| Assignment |
Lines from the one containing "info@brakkeconsulting.com (747, 1298)" through the last line of the records below are to be repeated exactly.

[Data entries]
==============================

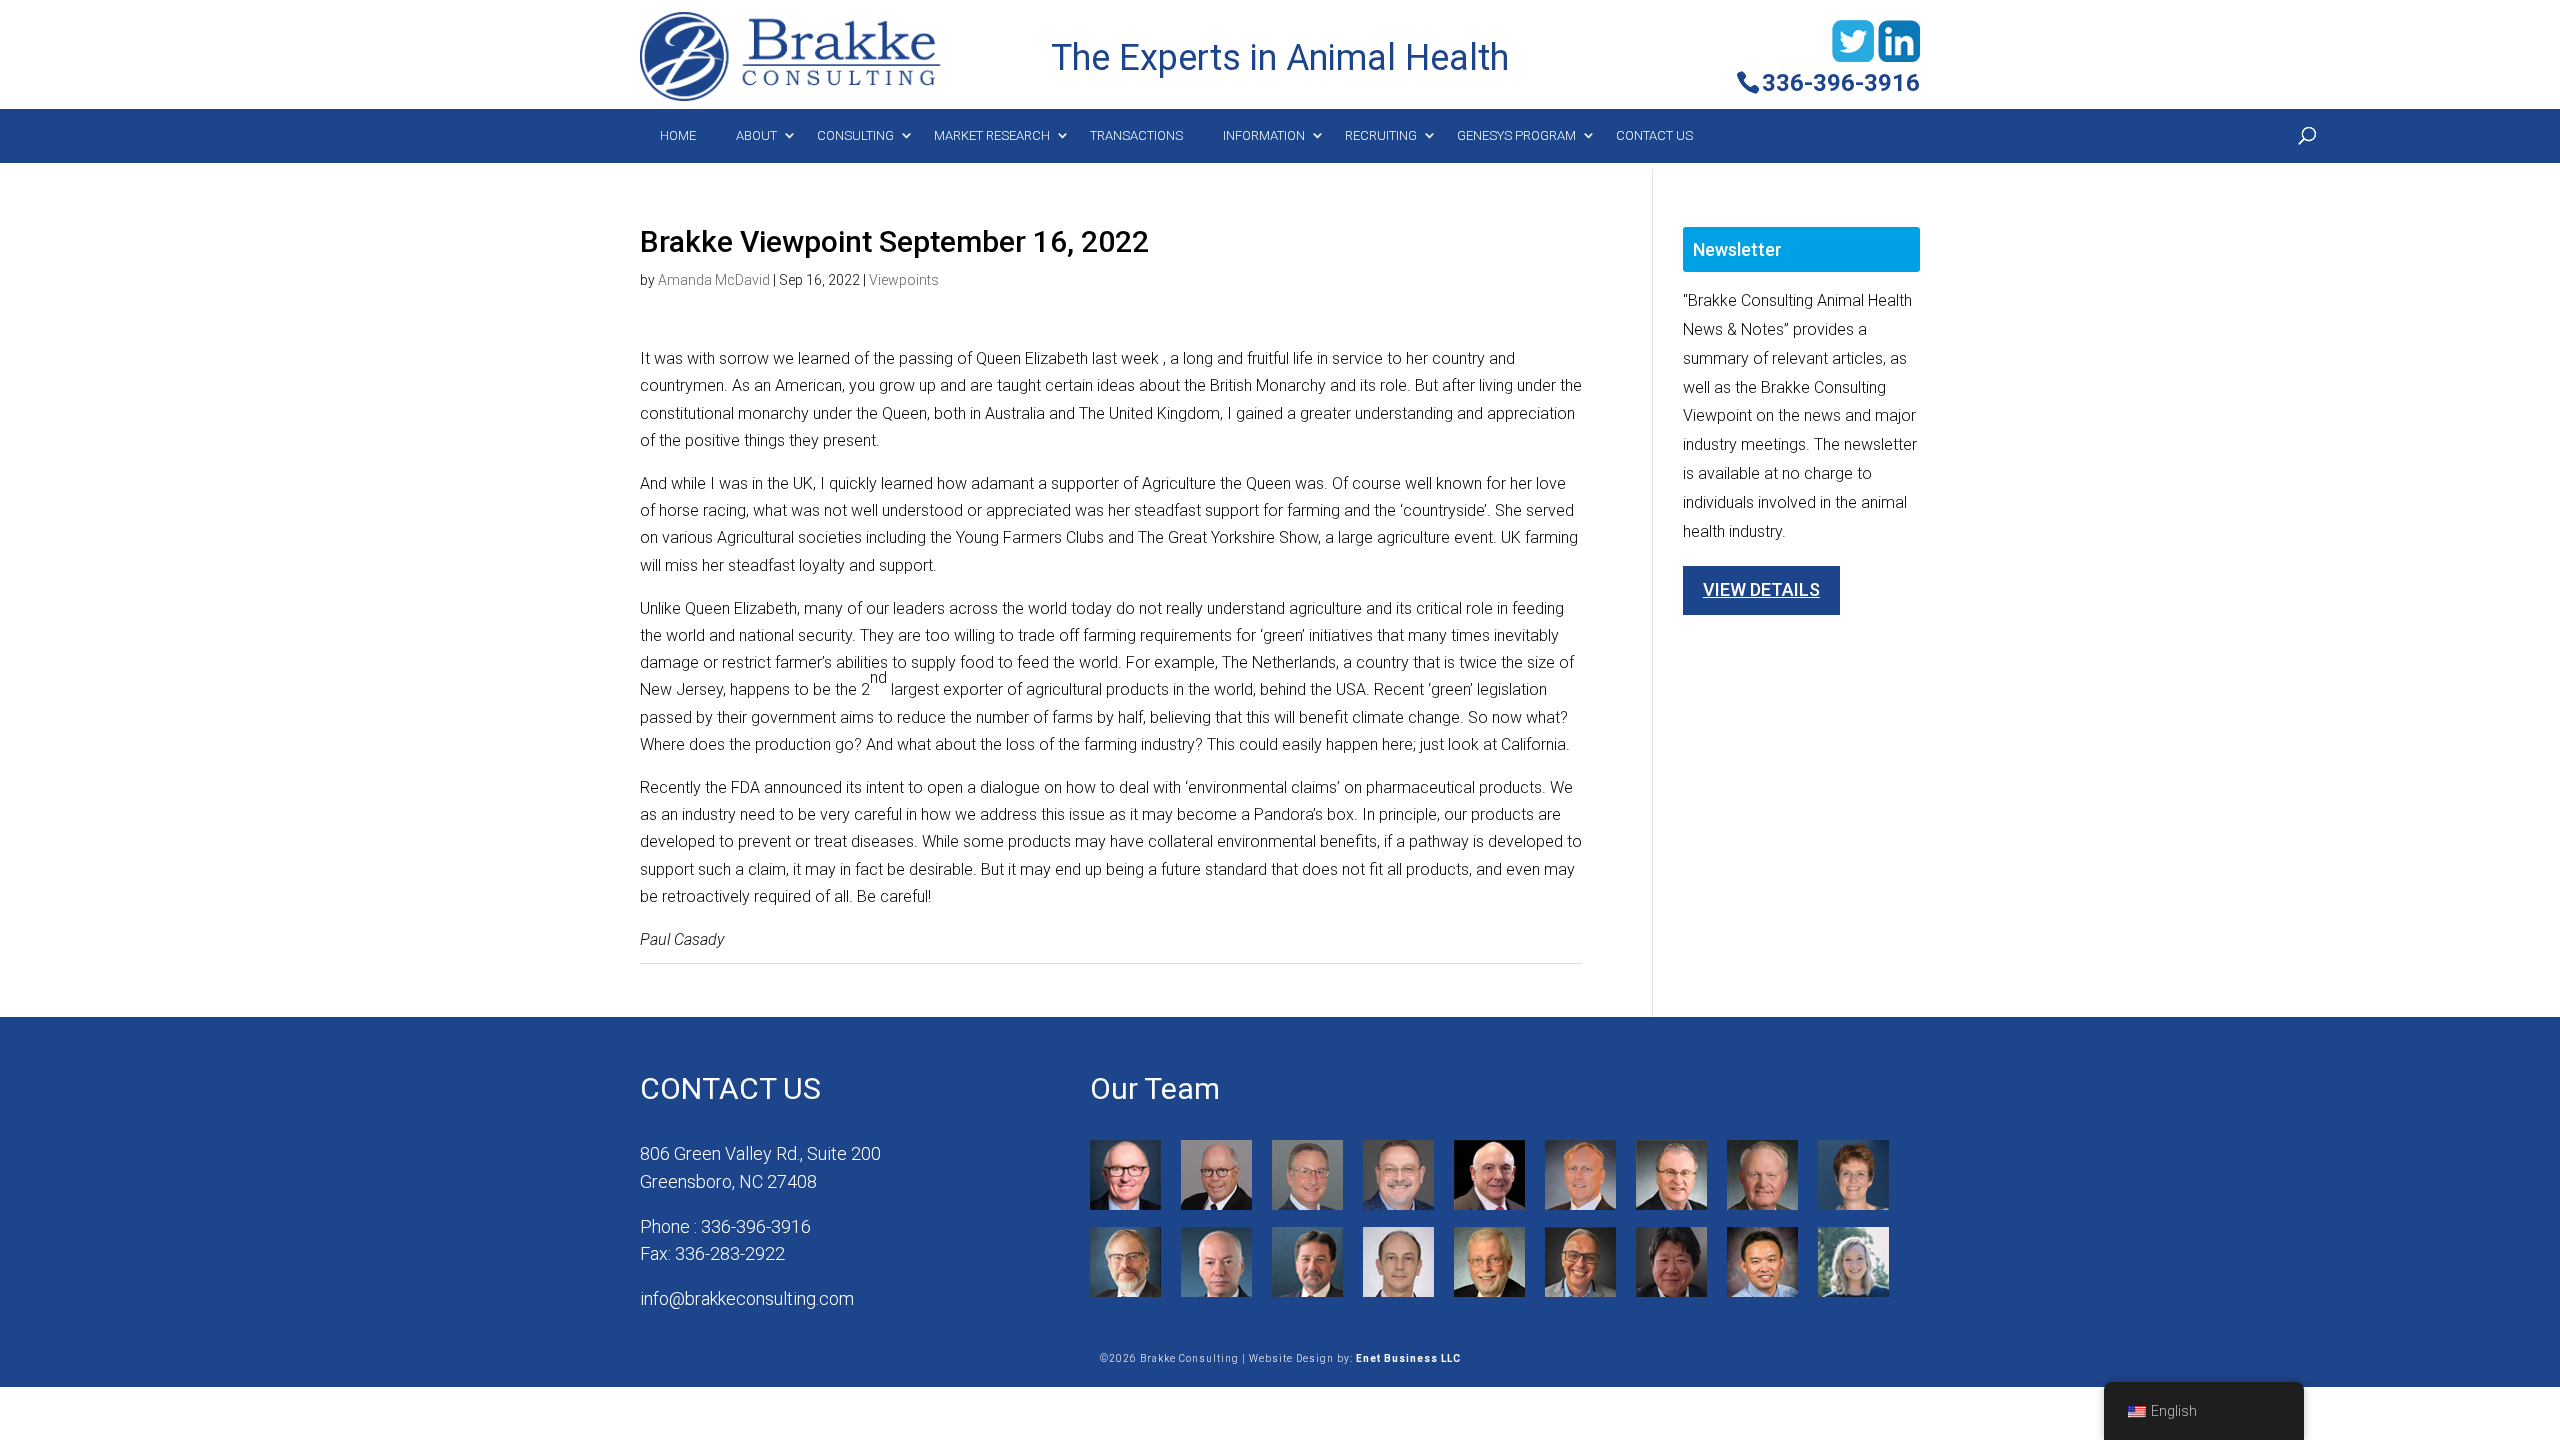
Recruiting (1381, 135)
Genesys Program (1516, 135)
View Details (1761, 589)
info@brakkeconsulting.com (747, 1298)
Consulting (855, 135)
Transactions (1136, 135)
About (756, 135)
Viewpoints (904, 280)
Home (678, 135)
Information (1264, 135)
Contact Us (1654, 135)
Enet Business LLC (1408, 1358)
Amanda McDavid (714, 280)
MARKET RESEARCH (992, 135)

==============================

| Response box |
info@brakkeconsulting.com (747, 1298)
Consulting (855, 135)
Transactions (1136, 135)
About (756, 135)
Viewpoints (904, 280)
Home (678, 135)
Information (1264, 135)
Contact Us (1654, 135)
Enet Business LLC (1408, 1358)
Amanda McDavid (714, 280)
MARKET RESEARCH (992, 135)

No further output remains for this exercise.